Each Fund may invest up to an aggregate of 20% of its net assets in futures, options, swaps (subject to its 15% limitation on the aggregate notional amount of credit default swaps when the Fund is selling protection on a security or purchasing protection on a security that the Fund does not own), and other taxable investments (including taxable high-yield fixed income securities (bonds)).

At times when the Manager anticipates adverse conditions, the Manager may want to protect gains on securities without actually selling them. The Manager might use swaps to seek to neutralize the effect of any price declines without selling the securities.

Use of these strategies can increase the operating costs of the Funds and can lead to loss of principal.


The following replaces the information in the section entitled “How we manage the Funds – The securities in which the Funds typically invest – Municipal leases and certificates of participation – How the Funds use them:”.

Municipal leases and certificates of participation

How the Funds use them: Each Fund may invest without limit in investment grade municipal lease obligations (primarily through COPs), which are rated in the top four quality grades by S&P, similarly rated by another NRSRO, or those that are deemed to be of comparable quality by the Manager.

Each Fund (except for Delaware Minnesota High-Yield Municipal Bond Fund) may invest in below-investment-grade municipal lease obligations (primarily through COPs), subject to its 20% limit on investments in high yield fixed income securities. Delaware Minnesota High-Yield Municipal Bond Fund may invest without limit in below-investment-grade municipal lease obligations.

As with a Fund's other investments, the Manager expects the Fund's investments in municipal lease obligations to be exempt from regular federal income tax. Each Fund will rely on the opinion of the bond issuer's counsel for a determination of the bond's tax-exempt status.

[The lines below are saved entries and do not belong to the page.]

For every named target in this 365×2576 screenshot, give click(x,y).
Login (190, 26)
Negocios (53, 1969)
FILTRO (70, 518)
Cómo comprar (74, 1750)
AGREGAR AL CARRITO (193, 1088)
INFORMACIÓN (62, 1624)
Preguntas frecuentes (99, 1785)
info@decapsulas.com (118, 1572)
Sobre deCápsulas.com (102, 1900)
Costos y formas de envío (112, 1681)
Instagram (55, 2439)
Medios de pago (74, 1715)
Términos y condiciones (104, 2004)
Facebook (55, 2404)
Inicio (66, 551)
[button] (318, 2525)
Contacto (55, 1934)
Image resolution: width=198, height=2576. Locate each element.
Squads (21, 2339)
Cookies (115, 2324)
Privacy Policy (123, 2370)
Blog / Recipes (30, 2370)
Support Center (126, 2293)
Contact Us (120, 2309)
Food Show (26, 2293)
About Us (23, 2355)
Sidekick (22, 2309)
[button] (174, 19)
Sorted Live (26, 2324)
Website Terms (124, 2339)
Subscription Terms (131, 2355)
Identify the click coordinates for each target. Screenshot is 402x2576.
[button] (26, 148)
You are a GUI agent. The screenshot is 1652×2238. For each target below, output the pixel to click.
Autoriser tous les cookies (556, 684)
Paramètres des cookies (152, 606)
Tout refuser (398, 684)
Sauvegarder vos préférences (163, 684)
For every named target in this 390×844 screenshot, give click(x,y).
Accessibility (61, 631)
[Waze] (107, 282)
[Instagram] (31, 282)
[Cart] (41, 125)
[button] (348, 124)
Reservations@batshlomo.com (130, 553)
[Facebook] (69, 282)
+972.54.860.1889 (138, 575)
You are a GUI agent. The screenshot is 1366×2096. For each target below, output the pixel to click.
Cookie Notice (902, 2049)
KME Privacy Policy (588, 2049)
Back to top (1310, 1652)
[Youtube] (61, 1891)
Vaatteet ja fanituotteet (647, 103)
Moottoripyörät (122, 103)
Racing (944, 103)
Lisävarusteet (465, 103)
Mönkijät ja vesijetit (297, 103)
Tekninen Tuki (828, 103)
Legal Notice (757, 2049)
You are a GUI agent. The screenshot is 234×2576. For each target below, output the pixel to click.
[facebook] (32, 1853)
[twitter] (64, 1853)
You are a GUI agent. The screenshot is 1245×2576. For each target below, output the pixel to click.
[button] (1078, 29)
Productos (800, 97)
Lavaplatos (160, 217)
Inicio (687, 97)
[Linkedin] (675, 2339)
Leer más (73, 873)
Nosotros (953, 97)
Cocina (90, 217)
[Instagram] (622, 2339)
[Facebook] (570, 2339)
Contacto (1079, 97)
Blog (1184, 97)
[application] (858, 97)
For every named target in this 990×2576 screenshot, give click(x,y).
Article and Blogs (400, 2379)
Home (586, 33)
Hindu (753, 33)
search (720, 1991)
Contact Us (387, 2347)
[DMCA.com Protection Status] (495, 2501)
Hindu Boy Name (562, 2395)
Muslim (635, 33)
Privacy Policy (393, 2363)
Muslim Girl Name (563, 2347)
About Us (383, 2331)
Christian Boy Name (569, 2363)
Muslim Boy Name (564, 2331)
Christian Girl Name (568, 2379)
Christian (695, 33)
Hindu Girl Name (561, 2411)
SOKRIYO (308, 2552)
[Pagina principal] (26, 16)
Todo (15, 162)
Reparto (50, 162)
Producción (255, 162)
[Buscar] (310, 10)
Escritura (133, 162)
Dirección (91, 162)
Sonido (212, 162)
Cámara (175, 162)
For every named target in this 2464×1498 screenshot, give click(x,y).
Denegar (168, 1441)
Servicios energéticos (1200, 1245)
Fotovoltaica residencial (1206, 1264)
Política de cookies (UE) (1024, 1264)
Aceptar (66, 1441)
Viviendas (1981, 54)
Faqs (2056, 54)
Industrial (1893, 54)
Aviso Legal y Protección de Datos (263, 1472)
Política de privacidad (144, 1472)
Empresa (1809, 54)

A feature that distinguishes COPs from municipal debt is that leases typically contain a “non appropriation” or “abatement” clause. This means that the municipality leasing the property or facility must use its best efforts to make lease payments but may terminate the lease without penalty if its legislature or other appropriating body does not allocate the necessary money. In such a case, the creator of the COP, or its agent, is typically entitled to repossess the property. In many cases, however, the market value of the property will be less than the amount the municipality was paying.

Because everyone’s tax situation is unique, you should consult your tax professional about federal, state, local, or foreign tax consequences before making an investment in the Funds.

Delaware Management Company (Manager) is an indirect wholly owned subsidiary of Macquarie Group Limited (MGL). None of the entities noted in this document is an authorized deposit-taking institution for the purposes of the Banking Act 1959 (Commonwealth of Australia) and the obligations of these entities do not represent deposits or other liabilities of Macquarie Bank Limited ABN 46 008 583 542 (Macquarie Bank). Macquarie Bank does not guarantee or otherwise provide assurance in respect of the obligations of these entities. In addition, if this document relates to an investment (a) each investor is subject to investment risk including possible delays in repayment and loss of income and principal invested and (b) none of Macquarie Bank or any other Macquarie Group company guarantees any particular rate of return on or the performance of the investment, nor do they guarantee repayment of capital in respect of the investment.


Please keep this Supplement for future reference.

This Supplement is dated March 8, 2022.